[QUOTED TEXT]
* * * * * * * * *

Since 2016, RIA firms have represented the fastest-growing segment of the wealth management industry. However, as digital transformation continues to accelerate the shift to independence, the financial industry will need to evolve to meet changing norms regarding technology and infrastructure and how firms and advisors market, sell and deliver their services to prospective clients.

When I started training and consulting in the industry 30 years ago, the focus was squarely on selling proprietary products. But with the shift to holistic, fee-based advice, the equation has changed. Clients want to know that their professional advocates understand their goals and pain points — that their advisor will be there through all their significant life events, from births and deaths to starting a business and leaving a legacy.

Advisors who want to take advantage of changing consumer expectations must move beyond old-school, scripted sales training programs to ones that emphasize soft skills such as relationship-building, communication, problem-solving, empathy and financial coaching. To achieve this level of mastery, advisors must graduate from simple, transactional sales training to sales enablement.

What is sales enablement? It’s about taking your skill set to the next level, creating consumer-focused, not advisor-focused processes, and aligning all relevant tools and technology into training efforts to create the most realistic environment for advisors to practice and succeed.

Sales enablement creates a level of refinement that will take you from proficiency to mastery. For example, when I started training to fly a plane, I first learned the basics on the ground and in the air.

As soon as I was proficient enough, I completed a check ride with a Federal Aviation Administration examiner and earned my pilot’s certificate. But the training didn’t end there. I started working towards my instrument rating so that I could fly in bad weather. Years later, I still continue to hone my skills, participating in training programs with some of the best pilots in the business.

In the same way, for wealth managers, mastering sales requires the integration of three seemingly separate areas: people, processes and tools.

Move Beyond the Script

We all have different life experiences. As such, when a client sits down with an advisor, they don’t expect you to have lived the same experiences, but they do expect you’ll listen with a sense of understanding and empathy.

* * * * * * * * *

[DATA EXTRACT]
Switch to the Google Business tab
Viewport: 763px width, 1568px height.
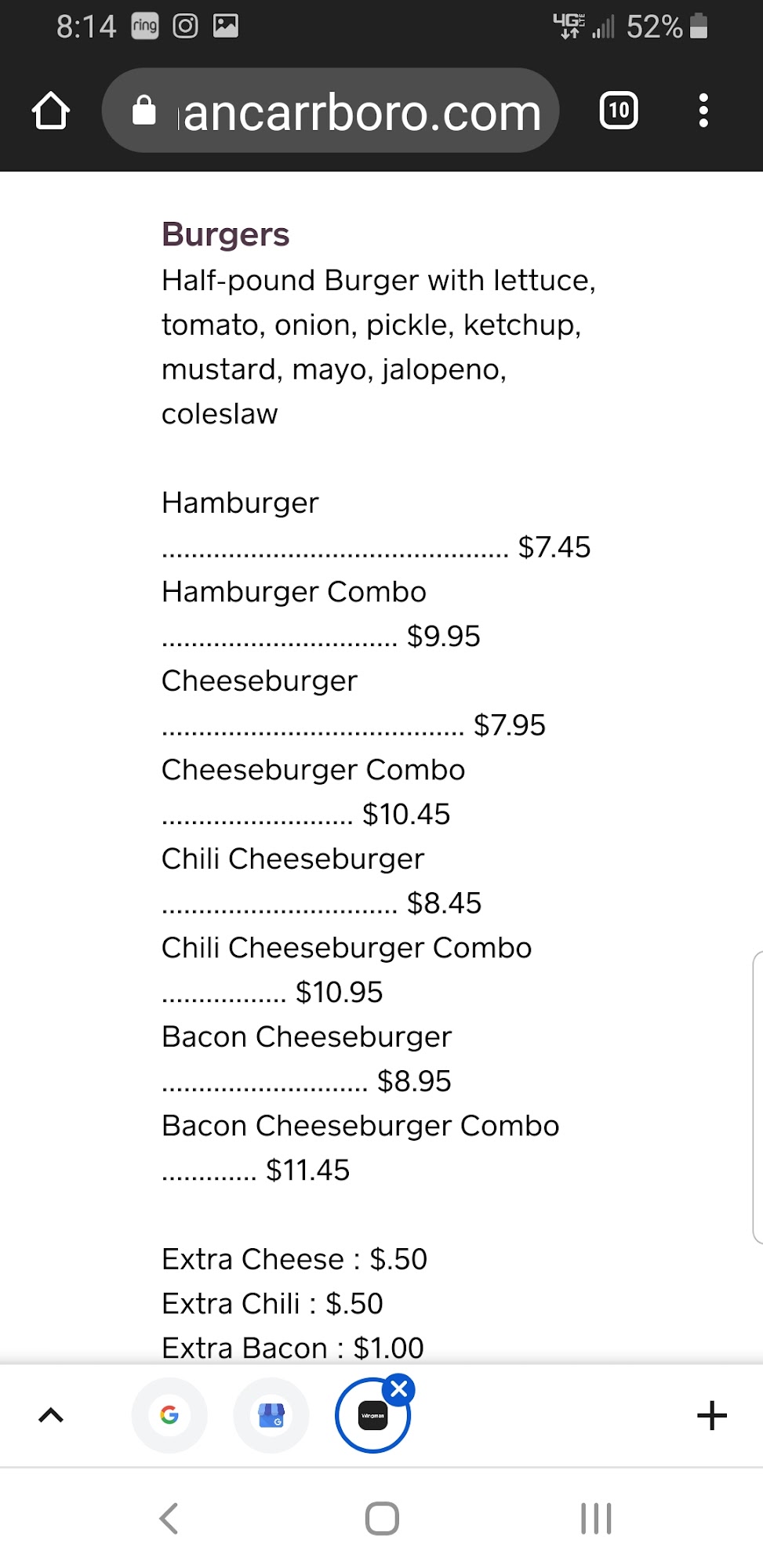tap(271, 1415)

* * * * * * * * *

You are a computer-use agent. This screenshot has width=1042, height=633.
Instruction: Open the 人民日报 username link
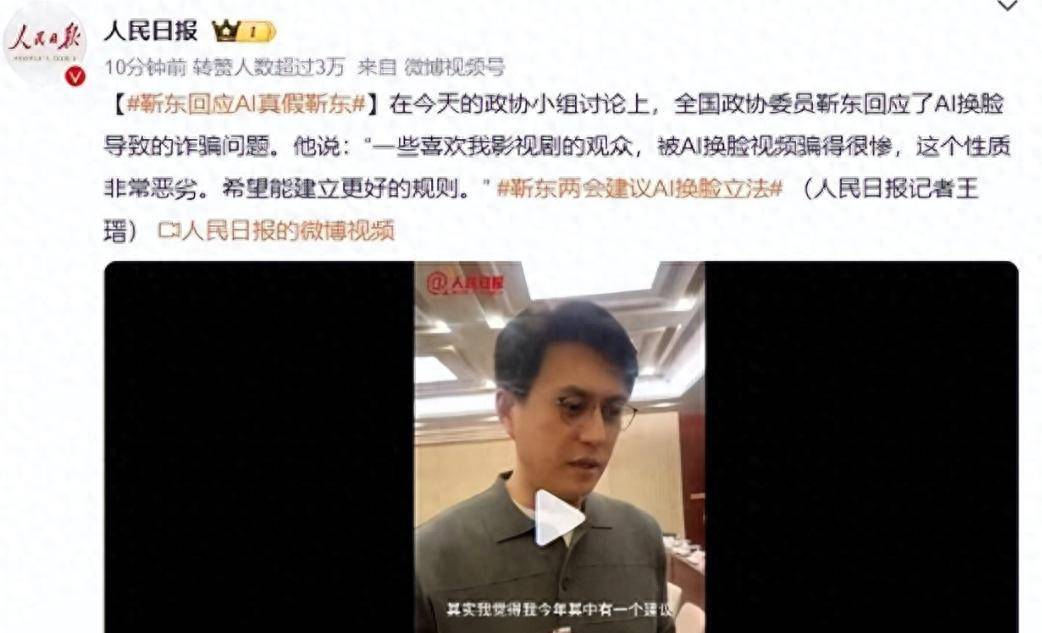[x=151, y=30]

* * * * * * * * *

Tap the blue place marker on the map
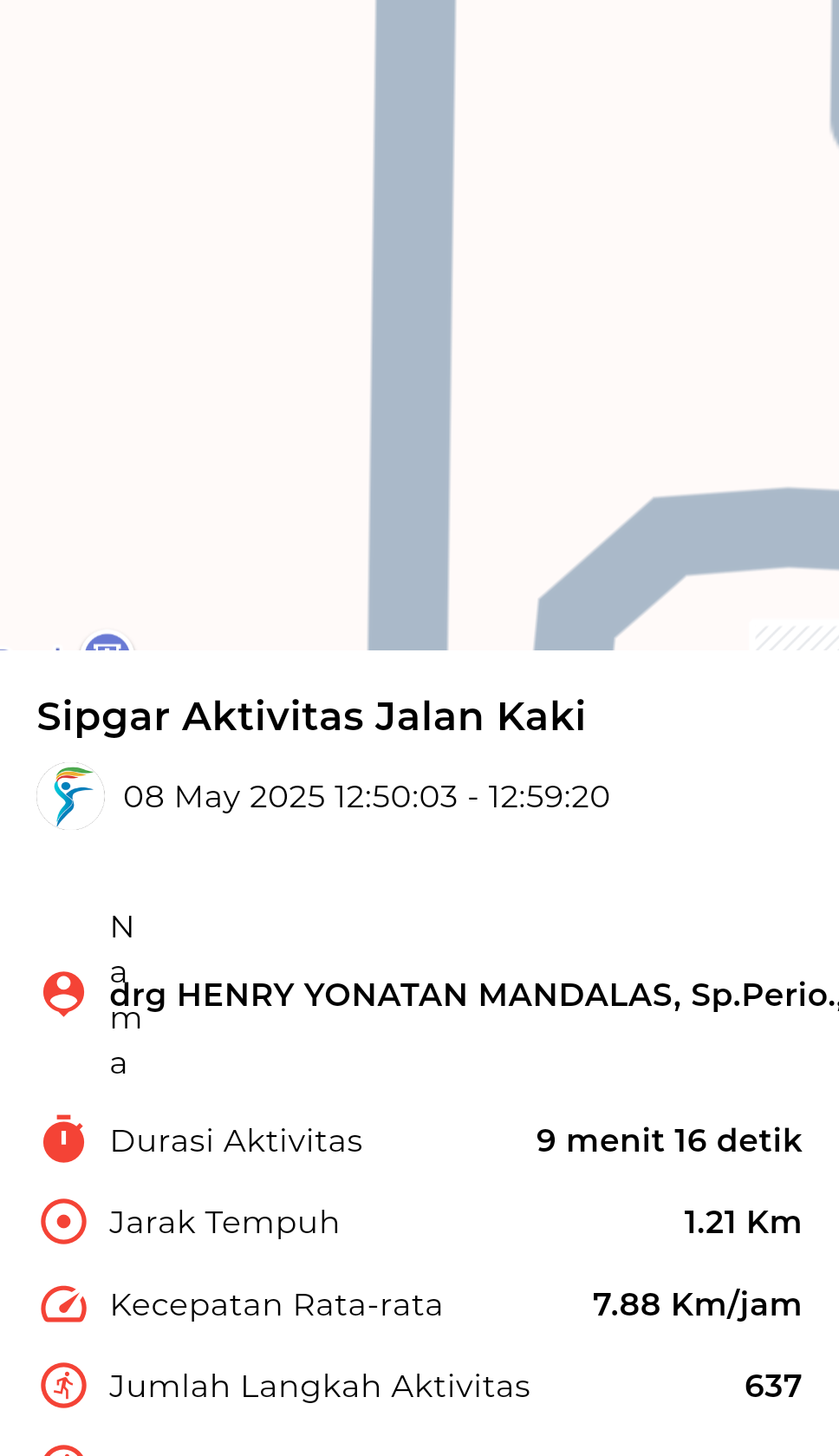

* * * * * * * * *

[ACTIONS TO TAKE]
A. Which soft skills does the article on sales enablement for wealth managers name as ones that sales training should emphasize? List them.
B. Repeat the passage from the article on sales enablement for wealth managers that opens with "Sales enablement creates" and closes with "processes and tools.", word for word.
C. Carry on the article on sales enablement for wealth managers, starting after its last sentence.

[SOLVED PROBLEMS]
A. relationship-building, communication, problem-solving, empathy, financial coaching

B.
Sales enablement creates a level of refinement that will take you from proficiency to mastery. For example, when I started training to fly a plane, I first learned the basics on the ground and in the air.

As soon as I was proficient enough, I completed a check ride with a Federal Aviation Administration examiner and earned my pilot’s certificate. But the training didn’t end there. I started working towards my instrument rating so that I could fly in bad weather. Years later, I still continue to hone my skills, participating in training programs with some of the best pilots in the business.

In the same way, for wealth managers, mastering sales requires the integration of three seemingly separate areas: people, processes and tools.

C.
As an advisor, you must learn to be comfortable discussing some of the most intimate aspects of a person’s life. This won’t always come easy to advisors who have spent their lives steeped in facts and figures. As sales professionals, we also want to complete transactions quickly to be as efficient as possible with our time.

Often, advisors aren’t fond of challenging clients and having difficult conversations, which are seen as sales inhibitors. But when you sit down with a prospective client, chances are, the issues you’ll discuss will have little to do with the S&P 500.

Like lawyers and doctors, wealth managers must build trust through empathetic communication. Converting a prospect into a client requires demonstrating value, acumen and a commitment to serve others within the context of their circumstances.

The best sales training programs allow advisors to practice, role-play and explore communicating with clients from different walks of life. How you interact with a 65-year-old executive approaching the twilight of their career will be different from the way you connect with a young parent looking to grow a nest egg.

Advisors can’t rely on a universal pitch or scripted language to sell themselves. However, they can use a common process to provide the right information, materials and next steps to showcase all their skills and knowledge. Once the prospect is on board, the advisor can turn their attention to coaching and mentoring others.

Define the Process

As an advisor, you should have a clearly defined process to ensure that you’re properly managing client relationships.

Some large institutions have a formal, non-negotiable process to guide their advisors, usually driven by the need to deliver a consistent experience. But for some advisors, this uniformity may be a big reason they choose to leave a wirehouse for an RIA or independent broker-dealer, where they ostensibly have more freedom over operations. However, to be successful, these advisors must also have processes to optimize their practice.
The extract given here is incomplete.